The data:
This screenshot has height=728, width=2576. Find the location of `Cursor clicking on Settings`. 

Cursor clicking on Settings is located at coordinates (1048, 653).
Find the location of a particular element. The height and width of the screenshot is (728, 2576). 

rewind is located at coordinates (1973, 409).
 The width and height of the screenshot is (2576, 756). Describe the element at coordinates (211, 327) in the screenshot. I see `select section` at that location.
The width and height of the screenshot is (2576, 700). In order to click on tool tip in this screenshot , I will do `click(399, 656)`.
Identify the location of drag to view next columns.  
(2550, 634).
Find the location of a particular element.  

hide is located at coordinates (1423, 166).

Stated exercise: How many lines in the rows above contain the word "Cursor"? Reply with the number alone.

Final result: 2